Lots of us take photographs in the process of our work, such as of a new source or information, a library, our surroundings, a statue or monument, a plaque, or a historical site or building. We can also scan and share print sources (provided that you have the right to copy or digitise the item), images of books we’re reading, and even document an entire research trip in photographs. Add the ease of taking digital photographs now that so many of us have cameras on our phones and there’s no reason to snap a picture here and there in our work.

Like Instagram, Pinterest makes it easy to upload and share images, but Pinterest connects these images to explanatory text and commentary, allows for and encourages the pinning of infographics, and includes a vital link to a website for more information.

An infographic is a visual representation of information. We see them all the time, such as in charts, graphs, and some posters. They work particularly well for data that includes numbers, such as statistics, dates, and quantities. And that’s where Piktochart comes in. Piktochart is a website that allows users to use and modify various templates (or design their own from scratch) to present information in an interesting and visually-pleasing manner. It’s free to use if you don’t mind there being a watermark at the bottom of the finished product. It’s also fairly user-friendly if you take some time to walk through the tutorials and work from one of their templates.
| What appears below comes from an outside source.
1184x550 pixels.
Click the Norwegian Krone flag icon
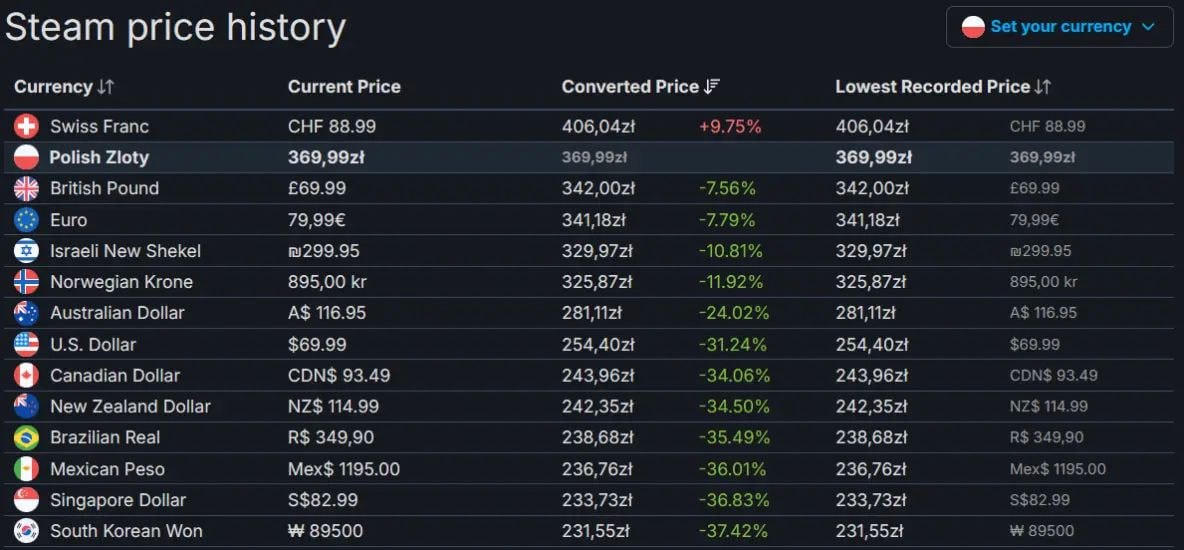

The big question is, how can we as historians harness Pinterest, Piktochart, and the infographic?

We can use it to share our research, inform others, and grow interest and awareness.
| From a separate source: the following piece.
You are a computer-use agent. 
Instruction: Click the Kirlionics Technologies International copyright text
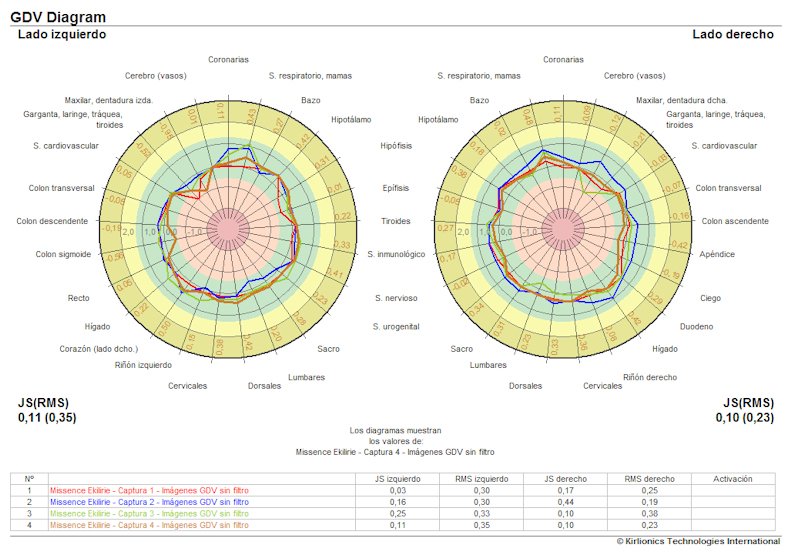[696, 541]
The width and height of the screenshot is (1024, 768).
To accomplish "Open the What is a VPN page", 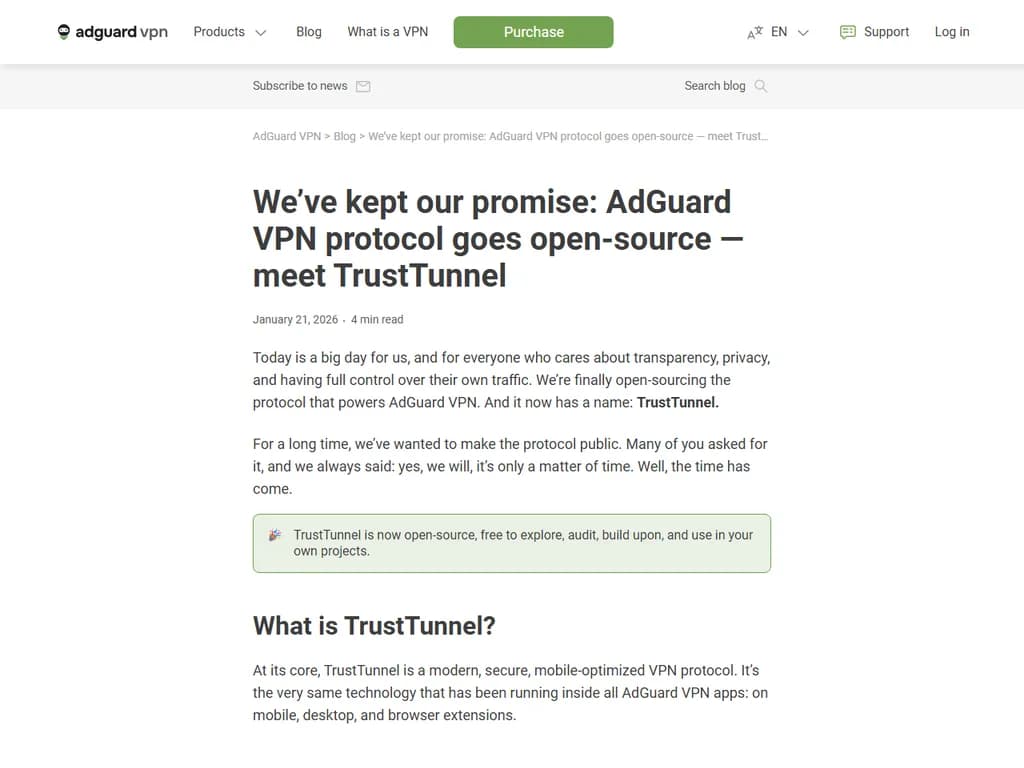I will 387,31.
To start, try searching Pinterest using broad search terms such as “history”, “British history”, “slavery”, etc. to see what’s already out there. Not on Pinterest? Google “history infographics” and you’ll be amazed and inspired.

By searching for “slavery” on Pinterest, for example, I found some excellent infographics drawing attention to the shockingly high rates of modern slavery around the world and some interesting timelines of the abolition of new world slavery in the 18th and 19th centuries, which I pinned onto one of my boards. Each pin has an accompanying website for more information, some of which I wouldn’t have come across otherwise, and therefore the pin acted as a promotion of someone’s research or site. Then I started thinking about what information I would want to share, and of those ideas which I might be able to represent graphically. I knew that I wanted to share some of the stats from Isles Abroad’s first month, so I chose a template from Piktochart and in the space of about an hour (from signing up to downloading the finishing product), came up with the following infographic:

isles-abroad-feb-2016 (1)

Now that it’s online, anyone can share it to Pinterest and, if any Pinterest users are interested enough to click on the link, it will direct them back here. In the near future I want to develop an infographic showing a timeline of the slavery debates, so over the next while I’ll be jotting down dates and notes with an infographic and corresponding blog post in mind. But the data on an infographic can be as simple or as complex as you want it to be. Just remember to think about 1) what you want to share, 2) who you want to see it, 3) why you want to use an infographic, and 4) what do you want people to get out of it.